**Extracted material**.
********************
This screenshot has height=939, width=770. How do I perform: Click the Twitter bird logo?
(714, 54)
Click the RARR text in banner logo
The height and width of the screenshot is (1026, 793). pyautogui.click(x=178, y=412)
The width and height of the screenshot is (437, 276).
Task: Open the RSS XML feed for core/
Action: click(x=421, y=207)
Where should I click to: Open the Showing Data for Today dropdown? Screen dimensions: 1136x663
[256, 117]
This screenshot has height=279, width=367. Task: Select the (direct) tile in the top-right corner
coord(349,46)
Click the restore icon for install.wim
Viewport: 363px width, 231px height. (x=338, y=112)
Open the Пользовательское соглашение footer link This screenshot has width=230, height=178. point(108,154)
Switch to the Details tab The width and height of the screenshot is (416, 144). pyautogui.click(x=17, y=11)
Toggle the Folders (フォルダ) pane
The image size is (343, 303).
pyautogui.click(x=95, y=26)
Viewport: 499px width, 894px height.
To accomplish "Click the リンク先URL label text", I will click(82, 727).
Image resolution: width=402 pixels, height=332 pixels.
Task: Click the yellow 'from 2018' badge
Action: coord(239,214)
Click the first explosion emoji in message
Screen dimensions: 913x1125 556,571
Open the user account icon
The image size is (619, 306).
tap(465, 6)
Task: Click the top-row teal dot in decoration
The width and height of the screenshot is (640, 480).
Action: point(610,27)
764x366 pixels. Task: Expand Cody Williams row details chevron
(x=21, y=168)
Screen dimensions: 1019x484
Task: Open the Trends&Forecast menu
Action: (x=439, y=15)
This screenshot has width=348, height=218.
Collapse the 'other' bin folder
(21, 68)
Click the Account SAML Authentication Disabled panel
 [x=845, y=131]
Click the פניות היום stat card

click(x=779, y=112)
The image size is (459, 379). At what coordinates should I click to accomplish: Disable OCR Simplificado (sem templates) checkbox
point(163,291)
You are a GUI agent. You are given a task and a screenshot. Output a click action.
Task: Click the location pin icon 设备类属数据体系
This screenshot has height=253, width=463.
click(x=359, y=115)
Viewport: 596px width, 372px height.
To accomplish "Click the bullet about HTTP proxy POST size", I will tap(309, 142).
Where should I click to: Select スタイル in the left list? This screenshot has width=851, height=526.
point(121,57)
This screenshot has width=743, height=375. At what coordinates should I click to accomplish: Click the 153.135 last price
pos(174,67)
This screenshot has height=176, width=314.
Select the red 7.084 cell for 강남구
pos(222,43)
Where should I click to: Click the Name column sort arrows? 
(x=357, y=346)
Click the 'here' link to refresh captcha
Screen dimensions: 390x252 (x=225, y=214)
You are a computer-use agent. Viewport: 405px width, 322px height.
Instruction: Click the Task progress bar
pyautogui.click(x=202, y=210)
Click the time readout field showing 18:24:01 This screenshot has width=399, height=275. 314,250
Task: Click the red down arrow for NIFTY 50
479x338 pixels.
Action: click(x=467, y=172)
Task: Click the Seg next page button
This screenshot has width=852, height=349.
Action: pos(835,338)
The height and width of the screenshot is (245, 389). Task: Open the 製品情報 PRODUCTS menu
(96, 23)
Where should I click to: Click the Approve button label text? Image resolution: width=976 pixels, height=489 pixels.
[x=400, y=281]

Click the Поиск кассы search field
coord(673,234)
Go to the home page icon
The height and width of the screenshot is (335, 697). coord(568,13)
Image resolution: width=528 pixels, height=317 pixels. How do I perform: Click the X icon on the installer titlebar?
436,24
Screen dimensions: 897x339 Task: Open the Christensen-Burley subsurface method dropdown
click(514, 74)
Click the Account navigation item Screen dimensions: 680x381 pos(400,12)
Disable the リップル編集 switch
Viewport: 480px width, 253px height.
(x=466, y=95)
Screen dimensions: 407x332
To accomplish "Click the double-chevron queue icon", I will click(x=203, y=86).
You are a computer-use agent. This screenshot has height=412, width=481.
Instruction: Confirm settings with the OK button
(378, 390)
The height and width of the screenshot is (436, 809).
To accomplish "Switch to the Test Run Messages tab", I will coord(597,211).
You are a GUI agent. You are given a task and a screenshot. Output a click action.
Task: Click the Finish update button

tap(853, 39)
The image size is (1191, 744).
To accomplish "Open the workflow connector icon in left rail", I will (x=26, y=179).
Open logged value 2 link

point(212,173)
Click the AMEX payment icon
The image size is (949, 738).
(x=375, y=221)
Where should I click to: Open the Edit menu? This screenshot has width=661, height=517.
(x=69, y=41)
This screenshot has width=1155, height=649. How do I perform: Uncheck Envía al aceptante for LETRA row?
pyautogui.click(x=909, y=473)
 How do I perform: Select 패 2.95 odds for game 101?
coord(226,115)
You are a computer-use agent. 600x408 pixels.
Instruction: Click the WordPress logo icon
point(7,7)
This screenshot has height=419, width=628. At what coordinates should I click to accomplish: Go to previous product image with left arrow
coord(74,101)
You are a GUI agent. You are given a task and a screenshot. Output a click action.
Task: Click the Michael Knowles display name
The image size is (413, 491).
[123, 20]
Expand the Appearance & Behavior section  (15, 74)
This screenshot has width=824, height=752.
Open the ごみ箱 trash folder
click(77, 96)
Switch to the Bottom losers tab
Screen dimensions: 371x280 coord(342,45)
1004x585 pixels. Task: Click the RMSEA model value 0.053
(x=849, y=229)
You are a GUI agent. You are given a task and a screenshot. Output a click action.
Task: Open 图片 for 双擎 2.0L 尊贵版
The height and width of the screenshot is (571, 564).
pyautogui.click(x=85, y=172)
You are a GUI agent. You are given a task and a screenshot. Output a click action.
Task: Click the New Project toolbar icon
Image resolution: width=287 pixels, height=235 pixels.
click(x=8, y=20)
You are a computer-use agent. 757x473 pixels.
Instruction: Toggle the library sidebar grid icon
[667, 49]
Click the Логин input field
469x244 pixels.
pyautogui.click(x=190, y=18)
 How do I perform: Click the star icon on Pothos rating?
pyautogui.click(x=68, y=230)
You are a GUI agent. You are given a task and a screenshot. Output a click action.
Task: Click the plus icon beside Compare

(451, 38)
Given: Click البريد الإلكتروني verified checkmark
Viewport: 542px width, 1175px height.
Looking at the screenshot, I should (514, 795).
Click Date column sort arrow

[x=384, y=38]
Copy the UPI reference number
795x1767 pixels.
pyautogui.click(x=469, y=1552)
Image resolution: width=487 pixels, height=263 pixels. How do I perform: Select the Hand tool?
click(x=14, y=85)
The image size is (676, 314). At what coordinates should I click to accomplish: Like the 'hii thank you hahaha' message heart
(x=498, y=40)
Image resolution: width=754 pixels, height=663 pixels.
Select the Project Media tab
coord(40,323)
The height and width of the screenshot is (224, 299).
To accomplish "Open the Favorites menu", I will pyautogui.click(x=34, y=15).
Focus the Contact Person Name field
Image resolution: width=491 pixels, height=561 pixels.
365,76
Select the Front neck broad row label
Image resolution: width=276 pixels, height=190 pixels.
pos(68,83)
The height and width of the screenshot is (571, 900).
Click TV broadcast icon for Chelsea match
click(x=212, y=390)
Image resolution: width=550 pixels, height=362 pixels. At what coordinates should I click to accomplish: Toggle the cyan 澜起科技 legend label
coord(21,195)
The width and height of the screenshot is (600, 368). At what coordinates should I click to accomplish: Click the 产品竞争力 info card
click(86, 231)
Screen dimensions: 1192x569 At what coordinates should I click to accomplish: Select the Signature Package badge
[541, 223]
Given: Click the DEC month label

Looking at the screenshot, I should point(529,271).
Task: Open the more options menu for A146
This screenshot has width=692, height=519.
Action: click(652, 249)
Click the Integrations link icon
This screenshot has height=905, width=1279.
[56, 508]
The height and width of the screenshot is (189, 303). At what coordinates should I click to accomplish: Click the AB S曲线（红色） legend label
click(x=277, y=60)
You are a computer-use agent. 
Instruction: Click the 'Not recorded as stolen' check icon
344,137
********************
**Description of the task**. Every entry must come back exactly as written above.

**Answer for this exercise**.
This screenshot has height=939, width=770. How do I perform: Click the Twitter bird logo?
(714, 54)
Click the RARR text in banner logo
The height and width of the screenshot is (1026, 793). pyautogui.click(x=178, y=412)
The width and height of the screenshot is (437, 276).
Task: Open the RSS XML feed for core/
Action: click(x=421, y=207)
Where should I click to: Open the Showing Data for Today dropdown? Screen dimensions: 1136x663
[256, 117]
This screenshot has height=279, width=367. Task: Select the (direct) tile in the top-right corner
coord(349,46)
Click the restore icon for install.wim
Viewport: 363px width, 231px height. (x=338, y=112)
Open the Пользовательское соглашение footer link This screenshot has width=230, height=178. point(108,154)
Switch to the Details tab The width and height of the screenshot is (416, 144). pyautogui.click(x=17, y=11)
Toggle the Folders (フォルダ) pane
The image size is (343, 303).
pyautogui.click(x=95, y=26)
Viewport: 499px width, 894px height.
To accomplish "Click the リンク先URL label text", I will click(82, 727).
Image resolution: width=402 pixels, height=332 pixels.
Task: Click the yellow 'from 2018' badge
Action: coord(239,214)
Click the first explosion emoji in message
Screen dimensions: 913x1125 556,571
Open the user account icon
The image size is (619, 306).
tap(465, 6)
Task: Click the top-row teal dot in decoration
The width and height of the screenshot is (640, 480).
Action: point(610,27)
764x366 pixels. Task: Expand Cody Williams row details chevron
(x=21, y=168)
Screen dimensions: 1019x484
Task: Open the Trends&Forecast menu
Action: (x=439, y=15)
This screenshot has width=348, height=218.
Collapse the 'other' bin folder
(21, 68)
Click the Account SAML Authentication Disabled panel
 [x=845, y=131]
Click the פניות היום stat card

click(x=779, y=112)
The image size is (459, 379). At what coordinates should I click to accomplish: Disable OCR Simplificado (sem templates) checkbox
point(163,291)
You are a GUI agent. You are given a task and a screenshot. Output a click action.
Task: Click the location pin icon 设备类属数据体系
This screenshot has height=253, width=463.
click(x=359, y=115)
Viewport: 596px width, 372px height.
To accomplish "Click the bullet about HTTP proxy POST size", I will tap(309, 142).
Where should I click to: Select スタイル in the left list? This screenshot has width=851, height=526.
point(121,57)
This screenshot has width=743, height=375. At what coordinates should I click to accomplish: Click the 153.135 last price
pos(174,67)
This screenshot has height=176, width=314.
Select the red 7.084 cell for 강남구
pos(222,43)
Where should I click to: Click the Name column sort arrows? 
(x=357, y=346)
Click the 'here' link to refresh captcha
Screen dimensions: 390x252 (x=225, y=214)
You are a computer-use agent. Viewport: 405px width, 322px height.
Instruction: Click the Task progress bar
pyautogui.click(x=202, y=210)
Click the time readout field showing 18:24:01 This screenshot has width=399, height=275. 314,250
Task: Click the red down arrow for NIFTY 50
479x338 pixels.
Action: click(x=467, y=172)
Task: Click the Seg next page button
This screenshot has width=852, height=349.
Action: pos(835,338)
The height and width of the screenshot is (245, 389). Task: Open the 製品情報 PRODUCTS menu
(96, 23)
Where should I click to: Click the Approve button label text? Image resolution: width=976 pixels, height=489 pixels.
[x=400, y=281]

Click the Поиск кассы search field
coord(673,234)
Go to the home page icon
The height and width of the screenshot is (335, 697). coord(568,13)
Image resolution: width=528 pixels, height=317 pixels. How do I perform: Click the X icon on the installer titlebar?
436,24
Screen dimensions: 897x339 Task: Open the Christensen-Burley subsurface method dropdown
click(514, 74)
Click the Account navigation item Screen dimensions: 680x381 pos(400,12)
Disable the リップル編集 switch
Viewport: 480px width, 253px height.
(x=466, y=95)
Screen dimensions: 407x332
To accomplish "Click the double-chevron queue icon", I will click(x=203, y=86).
You are a computer-use agent. This screenshot has height=412, width=481.
Instruction: Confirm settings with the OK button
(378, 390)
The height and width of the screenshot is (436, 809).
To accomplish "Switch to the Test Run Messages tab", I will coord(597,211).
You are a GUI agent. You are given a task and a screenshot. Output a click action.
Task: Click the Finish update button

tap(853, 39)
The image size is (1191, 744).
To accomplish "Open the workflow connector icon in left rail", I will (x=26, y=179).
Open logged value 2 link

point(212,173)
Click the AMEX payment icon
The image size is (949, 738).
(x=375, y=221)
Where should I click to: Open the Edit menu? This screenshot has width=661, height=517.
(x=69, y=41)
This screenshot has width=1155, height=649. How do I perform: Uncheck Envía al aceptante for LETRA row?
pyautogui.click(x=909, y=473)
 How do I perform: Select 패 2.95 odds for game 101?
coord(226,115)
You are a computer-use agent. 600x408 pixels.
Instruction: Click the WordPress logo icon
point(7,7)
This screenshot has height=419, width=628. At what coordinates should I click to accomplish: Go to previous product image with left arrow
coord(74,101)
You are a GUI agent. You are given a task and a screenshot. Output a click action.
Task: Click the Michael Knowles display name
The image size is (413, 491).
[123, 20]
Expand the Appearance & Behavior section  (15, 74)
This screenshot has width=824, height=752.
Open the ごみ箱 trash folder
click(77, 96)
Switch to the Bottom losers tab
Screen dimensions: 371x280 coord(342,45)
1004x585 pixels. Task: Click the RMSEA model value 0.053
(x=849, y=229)
You are a GUI agent. You are given a task and a screenshot. Output a click action.
Task: Open 图片 for 双擎 2.0L 尊贵版
The height and width of the screenshot is (571, 564).
pyautogui.click(x=85, y=172)
You are a GUI agent. You are given a task and a screenshot. Output a click action.
Task: Click the New Project toolbar icon
Image resolution: width=287 pixels, height=235 pixels.
click(x=8, y=20)
You are a computer-use agent. 757x473 pixels.
Instruction: Toggle the library sidebar grid icon
[667, 49]
Click the Логин input field
469x244 pixels.
pyautogui.click(x=190, y=18)
 How do I perform: Click the star icon on Pothos rating?
pyautogui.click(x=68, y=230)
You are a GUI agent. You are given a task and a screenshot. Output a click action.
Task: Click the plus icon beside Compare

(451, 38)
Given: Click البريد الإلكتروني verified checkmark
Viewport: 542px width, 1175px height.
Looking at the screenshot, I should (514, 795).
Click Date column sort arrow

[x=384, y=38]
Copy the UPI reference number
795x1767 pixels.
pyautogui.click(x=469, y=1552)
Image resolution: width=487 pixels, height=263 pixels. How do I perform: Select the Hand tool?
click(x=14, y=85)
The image size is (676, 314). At what coordinates should I click to accomplish: Like the 'hii thank you hahaha' message heart
(x=498, y=40)
Image resolution: width=754 pixels, height=663 pixels.
Select the Project Media tab
coord(40,323)
The height and width of the screenshot is (224, 299).
To accomplish "Open the Favorites menu", I will pyautogui.click(x=34, y=15).
Focus the Contact Person Name field
Image resolution: width=491 pixels, height=561 pixels.
365,76
Select the Front neck broad row label
Image resolution: width=276 pixels, height=190 pixels.
pos(68,83)
The height and width of the screenshot is (571, 900).
Click TV broadcast icon for Chelsea match
click(x=212, y=390)
Image resolution: width=550 pixels, height=362 pixels. At what coordinates should I click to accomplish: Toggle the cyan 澜起科技 legend label
coord(21,195)
The width and height of the screenshot is (600, 368). At what coordinates should I click to accomplish: Click the 产品竞争力 info card
click(86, 231)
Screen dimensions: 1192x569 At what coordinates should I click to accomplish: Select the Signature Package badge
[541, 223]
Given: Click the DEC month label

Looking at the screenshot, I should point(529,271).
Task: Open the more options menu for A146
This screenshot has width=692, height=519.
Action: click(652, 249)
Click the Integrations link icon
This screenshot has height=905, width=1279.
[56, 508]
The height and width of the screenshot is (189, 303). At what coordinates should I click to accomplish: Click the AB S曲线（红色） legend label
click(x=277, y=60)
You are a computer-use agent. 
Instruction: Click the 'Not recorded as stolen' check icon
344,137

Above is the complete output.